All three commissioners were in attendance Friday as the FCC hosted the first meeting of the newly constituted Broadband Deployment Advisory Committee, created by FCC chairman Ajit Pai to come up with strategies for closing the digital divide and advancing his Digital Empowerment Agenda, comprising various stakeholders.
"Deploying broadband is hard, expensive, and time-consuming work, whether you’re trenching fiber, attaching equipment to poles, or setting up a gateway earth station. Red tape shouldn’t make those tasks even harder. To me, it’s pretty simple: With rules that make it easier to deploy broadband, we will see more broadband deployed. And in turn, we can empower millions of Americans with digital opportunity,” said Pai at the meeting.
He said when he proposed the committee, he expected a few dozen applications but got over 380. Pai said the committee's mission is "to give the FCC recommendations on ways to spur broadband deployment and reduce barriers to investment. One important part of this work, which I previewed last fall, is to develop model codes for state and municipal governments that want to encourage deployment and competitive entry in their jurisdictions."

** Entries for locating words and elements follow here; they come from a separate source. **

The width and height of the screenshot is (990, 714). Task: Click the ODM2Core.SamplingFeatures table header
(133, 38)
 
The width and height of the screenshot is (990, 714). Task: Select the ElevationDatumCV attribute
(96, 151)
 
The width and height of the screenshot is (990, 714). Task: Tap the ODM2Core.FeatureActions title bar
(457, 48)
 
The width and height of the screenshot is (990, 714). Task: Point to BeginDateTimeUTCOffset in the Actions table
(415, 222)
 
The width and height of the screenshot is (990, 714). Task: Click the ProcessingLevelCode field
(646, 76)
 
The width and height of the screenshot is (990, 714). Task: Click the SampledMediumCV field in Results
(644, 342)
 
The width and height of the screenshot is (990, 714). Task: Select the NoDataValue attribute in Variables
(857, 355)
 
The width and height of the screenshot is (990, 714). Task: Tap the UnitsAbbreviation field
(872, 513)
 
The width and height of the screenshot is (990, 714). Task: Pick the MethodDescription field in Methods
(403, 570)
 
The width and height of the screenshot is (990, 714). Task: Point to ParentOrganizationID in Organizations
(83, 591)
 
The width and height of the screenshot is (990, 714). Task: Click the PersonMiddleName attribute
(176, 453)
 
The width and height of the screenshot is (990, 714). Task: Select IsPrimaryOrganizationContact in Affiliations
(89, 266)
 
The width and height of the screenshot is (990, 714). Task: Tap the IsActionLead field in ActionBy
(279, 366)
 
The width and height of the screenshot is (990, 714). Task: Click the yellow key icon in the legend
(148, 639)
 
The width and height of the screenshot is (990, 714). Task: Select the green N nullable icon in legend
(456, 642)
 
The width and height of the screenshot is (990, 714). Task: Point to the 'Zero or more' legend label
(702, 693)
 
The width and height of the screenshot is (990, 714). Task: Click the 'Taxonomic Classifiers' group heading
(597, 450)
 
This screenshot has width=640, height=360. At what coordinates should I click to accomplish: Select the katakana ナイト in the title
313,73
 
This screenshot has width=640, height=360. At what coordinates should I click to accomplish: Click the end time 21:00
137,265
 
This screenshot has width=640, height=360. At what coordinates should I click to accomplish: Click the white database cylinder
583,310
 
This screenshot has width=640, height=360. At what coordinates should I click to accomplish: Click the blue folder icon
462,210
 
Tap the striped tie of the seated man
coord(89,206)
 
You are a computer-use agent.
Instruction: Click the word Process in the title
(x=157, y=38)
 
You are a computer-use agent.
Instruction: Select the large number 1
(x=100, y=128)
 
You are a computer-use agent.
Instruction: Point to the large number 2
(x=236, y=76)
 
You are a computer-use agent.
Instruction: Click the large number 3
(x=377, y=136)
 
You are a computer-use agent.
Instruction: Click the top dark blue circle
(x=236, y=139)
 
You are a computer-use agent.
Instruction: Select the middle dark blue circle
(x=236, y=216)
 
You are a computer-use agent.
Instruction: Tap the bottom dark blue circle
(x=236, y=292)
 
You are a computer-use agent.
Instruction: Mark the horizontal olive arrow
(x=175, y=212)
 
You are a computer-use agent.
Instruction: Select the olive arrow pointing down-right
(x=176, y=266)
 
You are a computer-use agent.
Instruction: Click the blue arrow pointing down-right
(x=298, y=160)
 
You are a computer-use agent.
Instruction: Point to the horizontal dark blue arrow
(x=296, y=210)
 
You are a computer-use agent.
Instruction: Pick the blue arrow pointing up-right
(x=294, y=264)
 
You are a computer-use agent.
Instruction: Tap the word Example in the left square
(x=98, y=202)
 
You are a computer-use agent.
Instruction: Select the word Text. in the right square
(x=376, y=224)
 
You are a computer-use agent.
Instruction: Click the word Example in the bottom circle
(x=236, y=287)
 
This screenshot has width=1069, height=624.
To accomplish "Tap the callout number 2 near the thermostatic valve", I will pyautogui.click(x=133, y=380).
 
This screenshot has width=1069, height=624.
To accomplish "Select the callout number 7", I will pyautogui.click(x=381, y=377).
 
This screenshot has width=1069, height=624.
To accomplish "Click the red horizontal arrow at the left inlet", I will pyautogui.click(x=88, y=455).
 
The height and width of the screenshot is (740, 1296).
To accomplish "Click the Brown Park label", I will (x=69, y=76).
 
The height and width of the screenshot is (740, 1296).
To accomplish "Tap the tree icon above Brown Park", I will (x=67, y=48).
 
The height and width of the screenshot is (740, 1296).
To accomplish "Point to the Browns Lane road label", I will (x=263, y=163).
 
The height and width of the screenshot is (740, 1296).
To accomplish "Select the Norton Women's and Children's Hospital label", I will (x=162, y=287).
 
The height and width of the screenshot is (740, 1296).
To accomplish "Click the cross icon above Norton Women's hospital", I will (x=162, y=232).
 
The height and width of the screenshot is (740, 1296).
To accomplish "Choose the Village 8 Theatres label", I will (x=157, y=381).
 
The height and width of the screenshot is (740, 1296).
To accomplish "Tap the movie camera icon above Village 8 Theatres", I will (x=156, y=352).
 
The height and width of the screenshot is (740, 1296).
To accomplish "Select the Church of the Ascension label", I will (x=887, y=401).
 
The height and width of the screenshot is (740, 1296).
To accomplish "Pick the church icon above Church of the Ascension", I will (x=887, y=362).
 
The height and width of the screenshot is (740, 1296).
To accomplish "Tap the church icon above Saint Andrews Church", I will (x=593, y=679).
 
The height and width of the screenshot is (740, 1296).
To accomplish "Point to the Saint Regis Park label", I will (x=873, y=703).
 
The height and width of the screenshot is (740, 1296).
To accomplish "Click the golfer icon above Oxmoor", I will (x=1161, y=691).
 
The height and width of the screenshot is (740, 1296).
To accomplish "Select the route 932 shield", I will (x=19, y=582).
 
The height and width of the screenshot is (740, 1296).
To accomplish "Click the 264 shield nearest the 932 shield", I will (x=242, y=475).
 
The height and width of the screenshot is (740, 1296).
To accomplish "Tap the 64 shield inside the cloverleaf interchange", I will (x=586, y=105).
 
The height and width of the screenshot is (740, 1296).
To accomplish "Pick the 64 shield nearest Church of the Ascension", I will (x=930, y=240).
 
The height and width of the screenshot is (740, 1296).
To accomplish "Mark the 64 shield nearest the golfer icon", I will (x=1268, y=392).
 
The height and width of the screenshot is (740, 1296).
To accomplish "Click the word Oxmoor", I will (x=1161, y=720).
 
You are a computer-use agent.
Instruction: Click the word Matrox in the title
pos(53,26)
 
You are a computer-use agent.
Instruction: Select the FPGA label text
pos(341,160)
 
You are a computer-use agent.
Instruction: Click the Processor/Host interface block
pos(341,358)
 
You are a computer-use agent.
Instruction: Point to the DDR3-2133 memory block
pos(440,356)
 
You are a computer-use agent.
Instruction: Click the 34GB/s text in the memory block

The committee will be expected to come up with two "model codes," one for cities and the other for states, those codes being guidelines for how to streamline broadband deployment while balancing the interests of government with the demands for better, faster and cheaper broadband.
The meeting came a day after the FCC took steps to streamline both wired and wireless broadband buildouts in terms of tower siting, pole attachments and access, and rights-of-way on federal land issues, as well as retiring legacy copper networks—and whether nets have to get FCC permission for the phase-outs—and promoting next-gen service like 5G.
The committee will also consider whether the FCC should preempt state laws impeding broadband buildouts.
FCC commissioner Mignon Clyburn attended the meeting to deliver a message. She said that the committee should put consumers first as it debates tower-siting codes or infrastructure streamlining. That includes making sure low income residents are not relegated to second-class status and remembering that “one person's regulatory barrier is another's vital consumer protection.”
Commissioner Michael O'Rielly talked about the litany of barriers to broadband service but said there have been tremendous advances in service, including via the Universal Service Fund, but that the vast amount has been thanks to the risk capital of private companies. He said the FCC would never support nationalizing those industries in the service of faster buildouts.
He said it will take multiple technologies to build out.
O'Rielly offered a word of warning: Don't throw government money at the problem. He said he would be reluctant to support increasing costs to consumers.